SEPARUH JIWAKU

SEPARUH JIWAKU
CARA YANG LAIN


__ADS_3

"Kak, Kinan pulang dulu ya."


"Iya, terima kasih ya Ki sudah membantuku hari ini."


"Dengan senang hati, Kak."


"Kalau nanti toko ini bisa menghasilkan lebih banyak, aku akan menggajimu lebih besar."


"Tidak perlu, Kak. Apa yang kakak berikan sudah lebih besar daripada jika aku bekerja di tempat lain."


"Baiklah Ki, hati hati ya."


"Sampai jumpa besok, Kak," Kinan melambaikan tangannya.

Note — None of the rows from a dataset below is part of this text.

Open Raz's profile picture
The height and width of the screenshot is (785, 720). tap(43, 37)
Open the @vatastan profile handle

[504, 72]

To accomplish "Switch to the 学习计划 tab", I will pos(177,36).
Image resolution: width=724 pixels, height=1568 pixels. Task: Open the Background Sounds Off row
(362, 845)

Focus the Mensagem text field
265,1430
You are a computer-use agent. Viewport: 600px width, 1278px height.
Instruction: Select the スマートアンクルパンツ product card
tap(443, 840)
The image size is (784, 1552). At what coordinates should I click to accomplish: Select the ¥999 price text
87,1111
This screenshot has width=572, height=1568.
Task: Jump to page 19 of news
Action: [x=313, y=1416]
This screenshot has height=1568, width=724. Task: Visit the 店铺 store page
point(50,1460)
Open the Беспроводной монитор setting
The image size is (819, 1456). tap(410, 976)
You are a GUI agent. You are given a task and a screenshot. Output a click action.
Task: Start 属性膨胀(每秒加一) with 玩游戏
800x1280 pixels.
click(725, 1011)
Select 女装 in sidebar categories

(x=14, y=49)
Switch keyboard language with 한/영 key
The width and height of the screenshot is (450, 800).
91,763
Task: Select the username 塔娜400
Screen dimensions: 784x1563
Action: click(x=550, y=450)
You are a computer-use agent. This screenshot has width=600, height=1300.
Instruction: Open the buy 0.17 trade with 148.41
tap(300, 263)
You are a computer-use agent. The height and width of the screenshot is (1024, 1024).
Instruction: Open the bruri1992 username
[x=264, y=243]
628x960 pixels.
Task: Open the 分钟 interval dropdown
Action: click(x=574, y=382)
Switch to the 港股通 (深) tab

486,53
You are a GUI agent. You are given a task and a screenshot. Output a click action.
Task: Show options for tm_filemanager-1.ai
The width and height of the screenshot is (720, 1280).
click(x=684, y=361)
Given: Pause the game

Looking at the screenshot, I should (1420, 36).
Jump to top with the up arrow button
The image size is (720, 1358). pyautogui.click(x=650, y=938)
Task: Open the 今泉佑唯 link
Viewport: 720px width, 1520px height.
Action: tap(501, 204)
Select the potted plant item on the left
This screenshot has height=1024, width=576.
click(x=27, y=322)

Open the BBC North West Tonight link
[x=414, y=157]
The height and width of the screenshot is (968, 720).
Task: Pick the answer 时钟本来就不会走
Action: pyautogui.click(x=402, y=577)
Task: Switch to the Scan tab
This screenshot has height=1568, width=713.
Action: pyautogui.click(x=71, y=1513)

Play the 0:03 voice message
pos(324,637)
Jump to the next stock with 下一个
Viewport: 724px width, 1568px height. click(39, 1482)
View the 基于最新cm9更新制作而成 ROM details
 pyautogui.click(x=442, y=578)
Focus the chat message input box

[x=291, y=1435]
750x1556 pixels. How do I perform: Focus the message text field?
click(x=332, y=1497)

Hanna membereskan beberapa barang di bagian luar tokonya. Hanna kini membuka sebuah toko kelontong yang menjual berbagai macam sembako dan kebutuhan lainnya. Ia membuka toko tersebut setelah menjual rumah peninggalan orang tuanya, dan pergi merantau ke pulau terbesar di Indonesia ini.


Setelah ibunya meninggal, Hanna merasa tak ada yang mengikatnya lagi di kota itu. Ia akan melupakan semuanya dan memulai kehidupan yang baru. Sudah setahun belakangan ini ia bisa menghilangkan mimpi buruk yang mengganggunya hampir setiap malam.


Ia juga sudah pamit kepada Ben, kakak sepupunya. Ia berjanji akan memberikan kabar, tapi ia hanya melakukan setahun sekali saja. Ia juga meminta kepada Ben agar tidak memberitahukan keberadaannya kepada siapapun.


Hanna merasa dengan lingkungan yang baru dan orang orang yang tidak ia kenal, itu akan membuka lembaran baru baginya. Memudahkan dirinya untuk menekan perasaan trauma dan depresinya.


Hanna menyewa sebuah rumah yang tidak terlalu besar, tapi memiliki 2 lantai. Lantai bawah ia gunakan sebagai toko, sedangkan bagian atas ia gunakan untuk tempat tinggal.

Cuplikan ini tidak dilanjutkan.